* _Exercise prompt_
Reproduce the records verbatim, beginning at the start and ending with the line that contains "Open the OpenVR", including that line.
==== Record set ====
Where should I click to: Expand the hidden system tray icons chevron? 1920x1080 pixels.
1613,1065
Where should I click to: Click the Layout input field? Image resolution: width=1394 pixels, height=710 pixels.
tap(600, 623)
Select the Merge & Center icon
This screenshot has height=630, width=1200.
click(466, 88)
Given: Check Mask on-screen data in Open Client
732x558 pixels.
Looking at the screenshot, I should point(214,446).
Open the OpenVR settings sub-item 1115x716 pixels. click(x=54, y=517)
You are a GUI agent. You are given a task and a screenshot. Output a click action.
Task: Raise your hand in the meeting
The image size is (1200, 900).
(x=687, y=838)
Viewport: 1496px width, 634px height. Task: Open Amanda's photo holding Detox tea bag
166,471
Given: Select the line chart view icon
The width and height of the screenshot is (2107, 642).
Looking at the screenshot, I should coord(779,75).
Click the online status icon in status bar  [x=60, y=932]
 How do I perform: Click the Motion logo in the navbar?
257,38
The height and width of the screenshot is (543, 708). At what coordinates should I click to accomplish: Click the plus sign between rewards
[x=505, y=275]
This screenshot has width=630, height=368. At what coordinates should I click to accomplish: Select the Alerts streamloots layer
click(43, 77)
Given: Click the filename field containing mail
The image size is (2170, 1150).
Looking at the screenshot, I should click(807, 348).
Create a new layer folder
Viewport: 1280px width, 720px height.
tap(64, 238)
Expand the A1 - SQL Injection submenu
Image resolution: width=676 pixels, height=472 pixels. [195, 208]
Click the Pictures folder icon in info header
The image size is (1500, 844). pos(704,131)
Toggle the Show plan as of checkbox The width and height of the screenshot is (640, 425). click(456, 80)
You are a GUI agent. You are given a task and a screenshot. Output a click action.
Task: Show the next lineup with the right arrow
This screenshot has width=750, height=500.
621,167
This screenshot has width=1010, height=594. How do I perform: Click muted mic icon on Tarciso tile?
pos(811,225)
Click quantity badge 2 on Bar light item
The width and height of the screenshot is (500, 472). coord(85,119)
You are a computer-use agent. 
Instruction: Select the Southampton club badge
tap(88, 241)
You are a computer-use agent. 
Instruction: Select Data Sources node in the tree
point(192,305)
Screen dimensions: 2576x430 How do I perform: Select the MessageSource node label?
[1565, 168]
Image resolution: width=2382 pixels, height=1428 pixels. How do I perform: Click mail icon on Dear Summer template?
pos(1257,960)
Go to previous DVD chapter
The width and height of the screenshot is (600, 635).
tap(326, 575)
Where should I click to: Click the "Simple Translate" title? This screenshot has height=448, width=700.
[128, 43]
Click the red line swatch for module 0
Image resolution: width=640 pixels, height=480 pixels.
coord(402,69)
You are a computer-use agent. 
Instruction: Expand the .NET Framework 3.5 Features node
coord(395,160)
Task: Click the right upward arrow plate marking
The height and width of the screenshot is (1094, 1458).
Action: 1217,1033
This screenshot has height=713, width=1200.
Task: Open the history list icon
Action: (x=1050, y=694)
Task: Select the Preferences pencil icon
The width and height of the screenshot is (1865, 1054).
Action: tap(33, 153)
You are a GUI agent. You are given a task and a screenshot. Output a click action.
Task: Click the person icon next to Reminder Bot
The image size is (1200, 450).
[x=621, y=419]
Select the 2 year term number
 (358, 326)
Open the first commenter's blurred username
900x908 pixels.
====
* _Response for this exercise_
Where should I click to: Expand the hidden system tray icons chevron? 1920x1080 pixels.
1613,1065
Where should I click to: Click the Layout input field? Image resolution: width=1394 pixels, height=710 pixels.
tap(600, 623)
Select the Merge & Center icon
This screenshot has height=630, width=1200.
click(466, 88)
Given: Check Mask on-screen data in Open Client
732x558 pixels.
Looking at the screenshot, I should point(214,446).
Open the OpenVR settings sub-item 1115x716 pixels. click(x=54, y=517)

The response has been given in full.